::: EXTRACTED INFORMATION :::

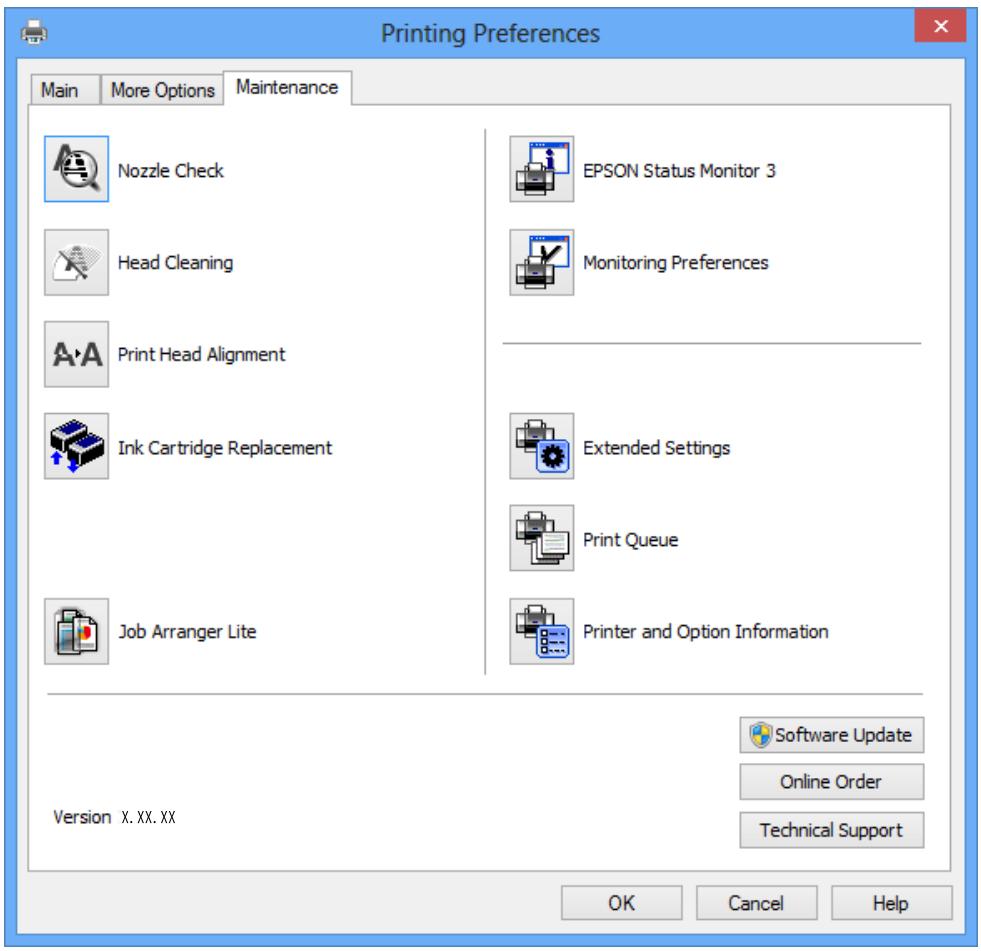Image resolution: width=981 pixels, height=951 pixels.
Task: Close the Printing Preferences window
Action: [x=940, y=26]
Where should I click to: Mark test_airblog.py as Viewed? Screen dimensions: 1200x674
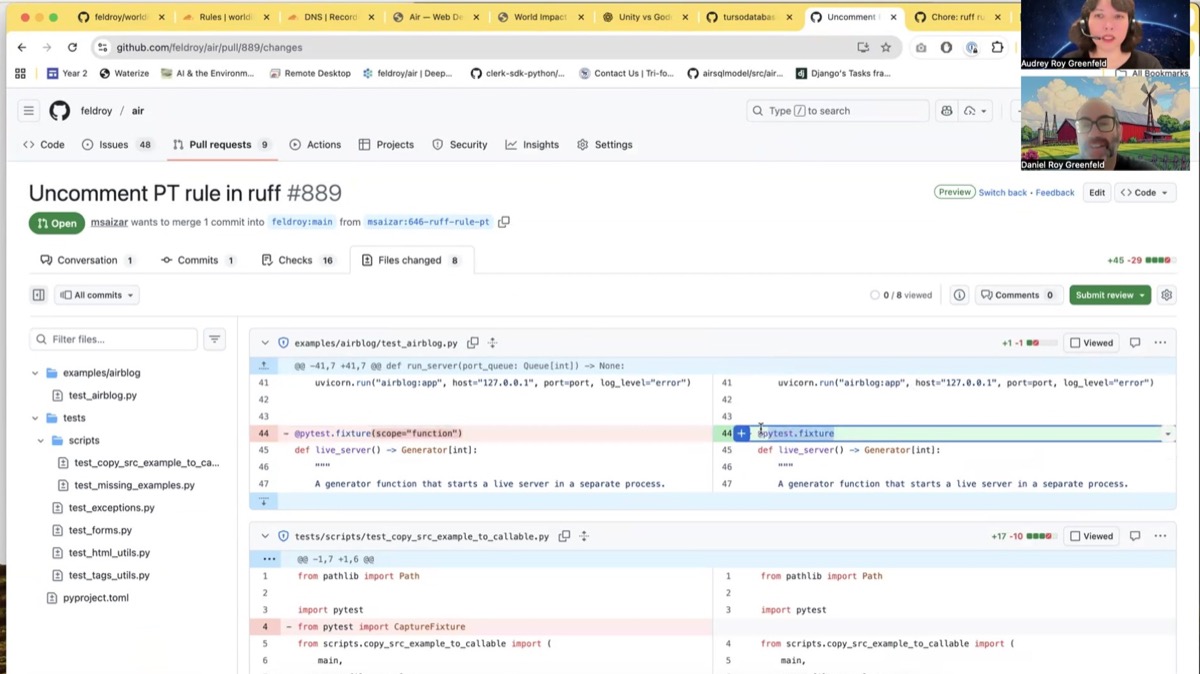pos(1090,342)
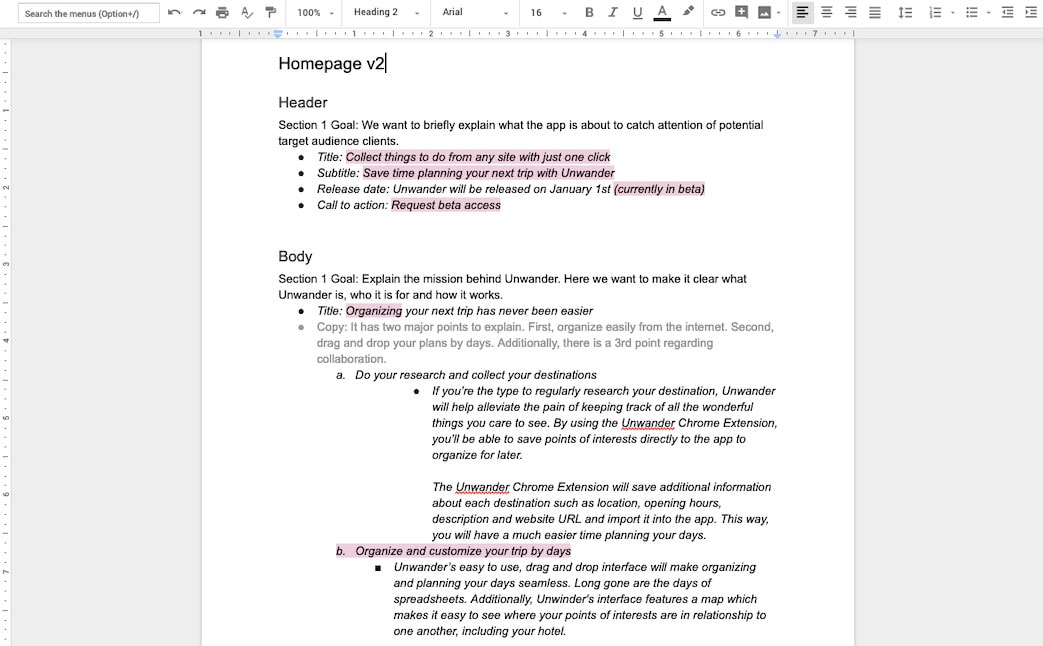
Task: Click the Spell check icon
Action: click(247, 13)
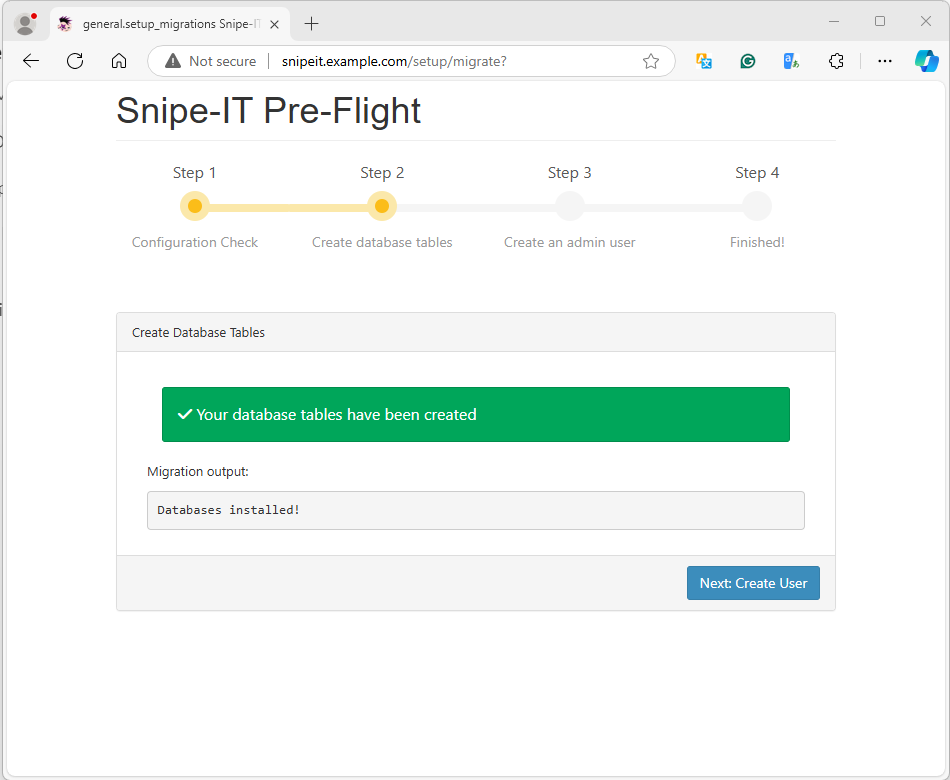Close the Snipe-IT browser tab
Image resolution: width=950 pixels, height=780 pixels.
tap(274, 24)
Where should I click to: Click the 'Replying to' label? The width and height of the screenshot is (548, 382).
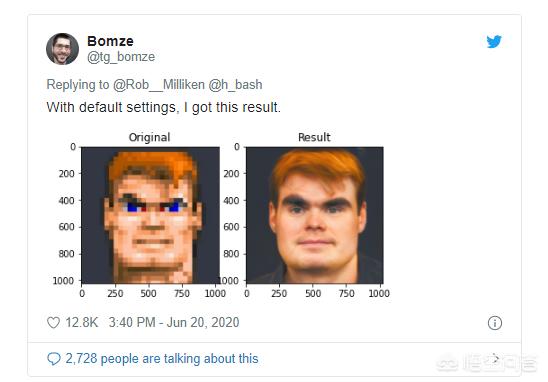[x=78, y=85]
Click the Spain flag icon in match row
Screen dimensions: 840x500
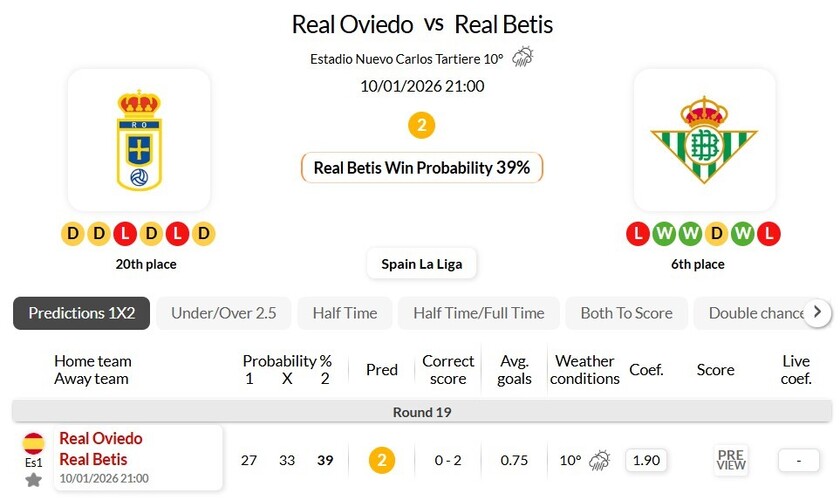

:::

**TASK GOAL**. From the line with "Click the Spain flag icon in match row" to the final line of the entries above, reproduce each line exactly and nothing else; the pictures stay out.

**WRITTEN RESPONSE**.
Click the Spain flag icon in match row
Screen dimensions: 840x500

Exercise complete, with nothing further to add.